An insurance policy is a conventional obligation that constitutes the law between the insured and insurer, and the agreement governs the nature of their relationship. LSA-C.C. art. 1983; Peterson v. Schimek, 98-1712, p. 4 (La.3/2/99), 729 So. 2d 1024, 1028. Absent a conflict with statutory provisions or public policy, insurers, like other individuals, are entitled to limit their liability and to impose and enforce reasonable conditions upon the policy obligations they contractually assume. Thus, if the policy wording at issue is clear and unambiguously expresses the parties' intent, the insurance contract must be enforced as written. Magnon, 98-2822 at p. 7, 739 So.2d at 196-197.

Under Louisiana's UM statute, LSA-R.S. 22:1406, automobile liability insurance must provide UM motorist coverage equal to the liability provided for bodily injury, unless UM coverage has been validly rejected or lower UM limits have been selected. Magnon, 98-2822 at p. 5, 739 So.2d at 195. Although Louisiana's public policy strongly favors UM coverage and a liberal construction of the UM statute, it is well-settled that a person who does not qualify as a liability insured under a policy of insurance is not entitled to UM coverage under the policy. Id. at 196. In other words, a claimant must be an "insured" under the policy's auto liability coverage to be entitled to UM coverage.

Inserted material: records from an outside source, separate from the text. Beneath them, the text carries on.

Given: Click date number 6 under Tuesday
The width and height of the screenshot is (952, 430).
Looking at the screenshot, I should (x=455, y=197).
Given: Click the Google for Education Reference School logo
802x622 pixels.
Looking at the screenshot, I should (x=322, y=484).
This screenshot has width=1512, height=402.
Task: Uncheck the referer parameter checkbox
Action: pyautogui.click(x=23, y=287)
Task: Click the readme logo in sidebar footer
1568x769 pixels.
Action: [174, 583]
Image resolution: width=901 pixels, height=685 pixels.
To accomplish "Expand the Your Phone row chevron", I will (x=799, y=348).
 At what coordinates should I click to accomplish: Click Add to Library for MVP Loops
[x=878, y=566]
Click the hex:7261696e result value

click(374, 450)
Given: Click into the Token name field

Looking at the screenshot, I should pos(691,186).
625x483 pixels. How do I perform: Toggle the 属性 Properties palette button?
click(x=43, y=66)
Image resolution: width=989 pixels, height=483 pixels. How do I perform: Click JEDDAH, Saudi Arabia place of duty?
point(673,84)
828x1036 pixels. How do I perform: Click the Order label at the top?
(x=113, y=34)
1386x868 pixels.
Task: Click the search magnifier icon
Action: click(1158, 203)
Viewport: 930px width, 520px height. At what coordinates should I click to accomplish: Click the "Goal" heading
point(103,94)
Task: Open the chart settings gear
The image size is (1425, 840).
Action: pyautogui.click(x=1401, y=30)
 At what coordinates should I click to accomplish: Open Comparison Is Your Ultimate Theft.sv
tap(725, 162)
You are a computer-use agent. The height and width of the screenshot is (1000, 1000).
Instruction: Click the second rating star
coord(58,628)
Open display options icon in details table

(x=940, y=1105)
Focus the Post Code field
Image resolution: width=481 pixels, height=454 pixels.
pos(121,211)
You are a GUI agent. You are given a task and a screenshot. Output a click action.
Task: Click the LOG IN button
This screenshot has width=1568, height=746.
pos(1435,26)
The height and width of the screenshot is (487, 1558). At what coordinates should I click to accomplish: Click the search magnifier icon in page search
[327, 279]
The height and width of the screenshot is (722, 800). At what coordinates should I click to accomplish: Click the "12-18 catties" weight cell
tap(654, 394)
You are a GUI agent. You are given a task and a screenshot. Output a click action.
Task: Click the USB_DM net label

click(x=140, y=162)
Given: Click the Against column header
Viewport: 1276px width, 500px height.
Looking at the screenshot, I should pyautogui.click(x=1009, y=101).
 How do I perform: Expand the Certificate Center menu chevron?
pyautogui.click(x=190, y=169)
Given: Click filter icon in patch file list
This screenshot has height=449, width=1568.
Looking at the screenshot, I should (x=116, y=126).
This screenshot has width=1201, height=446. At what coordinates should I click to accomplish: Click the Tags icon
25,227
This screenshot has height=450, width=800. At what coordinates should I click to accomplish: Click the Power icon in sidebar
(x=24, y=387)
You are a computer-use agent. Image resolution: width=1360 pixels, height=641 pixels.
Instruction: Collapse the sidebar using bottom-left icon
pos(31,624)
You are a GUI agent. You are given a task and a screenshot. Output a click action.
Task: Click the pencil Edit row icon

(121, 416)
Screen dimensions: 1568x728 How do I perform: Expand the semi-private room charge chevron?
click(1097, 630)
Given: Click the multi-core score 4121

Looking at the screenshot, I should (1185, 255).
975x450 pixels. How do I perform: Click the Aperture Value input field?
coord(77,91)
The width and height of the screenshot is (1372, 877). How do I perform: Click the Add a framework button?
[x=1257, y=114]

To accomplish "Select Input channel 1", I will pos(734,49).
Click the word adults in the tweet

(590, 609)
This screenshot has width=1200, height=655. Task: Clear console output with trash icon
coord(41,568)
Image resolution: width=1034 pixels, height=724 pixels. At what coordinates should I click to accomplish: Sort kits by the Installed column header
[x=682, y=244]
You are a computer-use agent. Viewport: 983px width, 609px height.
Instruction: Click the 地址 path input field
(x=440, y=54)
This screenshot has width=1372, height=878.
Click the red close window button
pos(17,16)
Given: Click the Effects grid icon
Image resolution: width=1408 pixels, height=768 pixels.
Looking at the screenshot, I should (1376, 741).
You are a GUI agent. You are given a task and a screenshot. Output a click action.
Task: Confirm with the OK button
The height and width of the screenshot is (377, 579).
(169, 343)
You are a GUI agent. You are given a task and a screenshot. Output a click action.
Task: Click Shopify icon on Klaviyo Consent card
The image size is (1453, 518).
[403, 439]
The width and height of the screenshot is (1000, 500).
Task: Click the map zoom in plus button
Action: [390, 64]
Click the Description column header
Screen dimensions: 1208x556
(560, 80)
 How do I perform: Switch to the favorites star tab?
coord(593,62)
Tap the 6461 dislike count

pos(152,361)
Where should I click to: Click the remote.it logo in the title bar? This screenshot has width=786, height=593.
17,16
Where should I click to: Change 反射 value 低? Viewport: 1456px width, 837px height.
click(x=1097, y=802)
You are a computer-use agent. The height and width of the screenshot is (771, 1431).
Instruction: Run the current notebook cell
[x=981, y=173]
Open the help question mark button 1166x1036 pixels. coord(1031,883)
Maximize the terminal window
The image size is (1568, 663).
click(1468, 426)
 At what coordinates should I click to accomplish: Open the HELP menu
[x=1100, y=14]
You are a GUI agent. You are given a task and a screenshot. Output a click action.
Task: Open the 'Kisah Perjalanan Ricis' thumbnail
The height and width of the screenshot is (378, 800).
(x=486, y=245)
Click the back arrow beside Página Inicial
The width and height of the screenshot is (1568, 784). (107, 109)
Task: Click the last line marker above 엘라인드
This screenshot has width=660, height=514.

It is undisputed in this case that Lambert does not meet the personal umbrella policy's narrowly drawn definition of an "insured" for the purposes of UM coverage, which defines an insured to include Larry Nicholas and relatives residing in his household.

Nevertheless, Lambert insists that the UM law mandates that Allstate extend UM coverage provided for in the umbrella policy to persons who are injured while occupying an automobile owned by the named insured. In support of this argument, Lambert cites a section of the UM law, LSA-R.S. 22:680(1)(c)(i), commonly referred to as the "anti-stacking" provision. He contends that the language of Allstate's policy regarding other insurance conflicts with the mandatory language of the anti-stacking provision, and thus impermissibly excludes him from UM coverage.

Lambert's reliance on the anti-stacking provision, however, is misplaced. This provision does not delineate those persons to whom UM insurance coverage must be made available. Rather, this provision prohibits the stacking of multiple UM coverages available to the same insured except under limited circumstances. The question of stacking only arises once it is determined that the person seeking to cumulate *707 benefits on two or more UM coverages is an "insured" under the terms of those policies. Pitts v. Fitzgerald, XXXX-XXXX, p. 8 (La.App. 1 Cir. 5/10/02), 818 So. 2d 847, 853. Since Lambert is not an insured under Nicholas' personal umbrella policy, this provision has no bearing on the coverage dispute at issue in this case.

Although the result mandated by the policy language seems onerous, given the nature and purpose of an umbrella policy, i.e., to afford an added layer of protection to consumers who obtain such policies, we must conclude the parties are bound by the policy language as written. Thus, in line with the established jurisprudence, we find that an excess insurer is not required, by existing statute or public policy, to provide UM coverage to a guest passenger injured in an automobile owned by its insured.[1] Accordingly, we find that the trial court correctly granted summary judgment in favor of Allstate. All costs of this appeal are assessed to appellant, Brent Lambert.

AFFIRMED.

McCLENDON, J., concurs.

NOTES

[1] In so concluding, we observe that none of the parties have raised the issue of whether this purported recent change in the language of the Allstate policy was approved by the Insurance Commissioner. Thus, this issue is not before us.